As part of this implementation, the secure Trusted Execution Environment (TEE) generates a private (ECDH) key which is secured within the enclave and used to decrypt incoming inference requests. The client (reference code also provided) first obtains the server's public key and the attestation report proving that the key was created by the TEE. It then completes a key exchange to derive an encryption key for its request.
Currently, the provided AKS deployment example only works on a single node, as it is required to provision the same private key to all inference enclaves to scale to multiple nodes. Developers can use the key provider interface to plug their key distribution solution, but we do not support any official implementation at this stage. We welcome open source contributions.

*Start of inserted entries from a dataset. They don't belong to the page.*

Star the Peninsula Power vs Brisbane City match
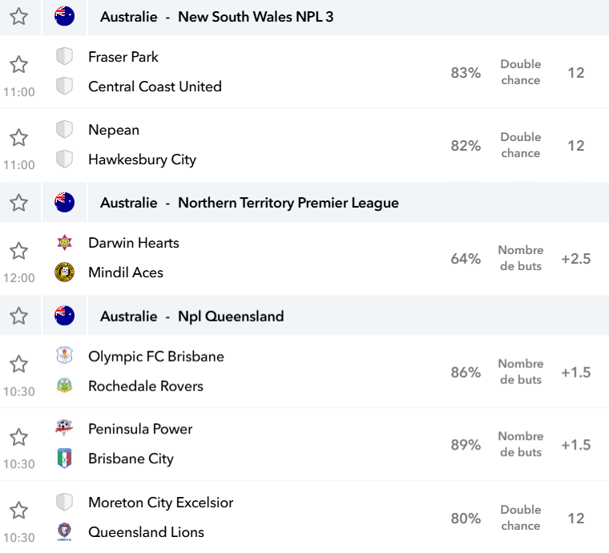 point(18,438)
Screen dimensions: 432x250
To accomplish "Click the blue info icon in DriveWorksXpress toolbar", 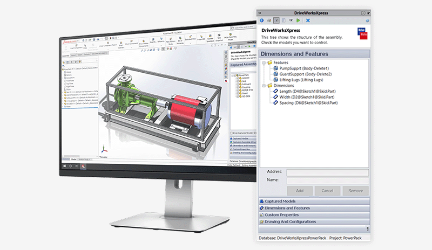I will pos(262,20).

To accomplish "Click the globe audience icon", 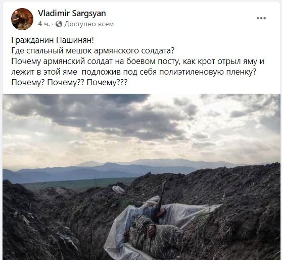I will click(59, 24).
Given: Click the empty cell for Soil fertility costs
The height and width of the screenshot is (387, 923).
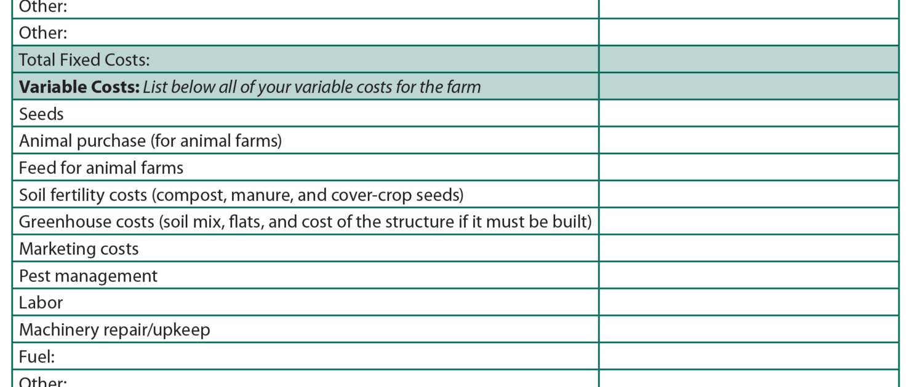Looking at the screenshot, I should point(748,195).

To make this tutorial easier to follow, we first describe how to locally build and run the inference server on an Azure Confidential Computing VM, then separately describe the steps to build and deploy a container on Azure Kubernetes Service.
Setting up a local deployment on an ACC VM
The reason for running this deployment flow on an ACC VM is that during the deployment, you will be able to test the server locally. This requires Intel SGX support on the server, which is enabled on DC-series VMs from Azure Confidential Computing. In case you don't need to test the server locally, an ACC VM is not required - skip to the AKS deployment tutorial after you built the server image and Python client.

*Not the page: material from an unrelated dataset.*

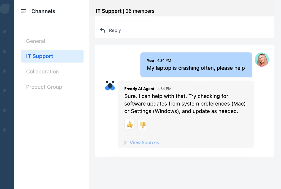Expand the View Sources triangle
281x189 pixels.
point(126,143)
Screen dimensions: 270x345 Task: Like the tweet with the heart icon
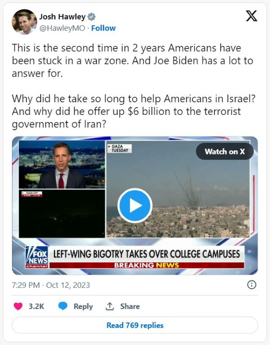[18, 306]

Note: The Azure subscriptions have a default of 8 cores, and the development VM would take some of them – it is recommended you use the DC2sv2 VM for the build machine with 2 cores and the rest can be used by the ACC AKS cluster.
Open Neural Network Exchange (ONNX) is an open standard format for representing machine learning models. ONNX is supported by a community of partners who have implemented it in many frameworks and tools. Most frameworks (Pytorch, TensorFlow, etc) support converting models to ONNX.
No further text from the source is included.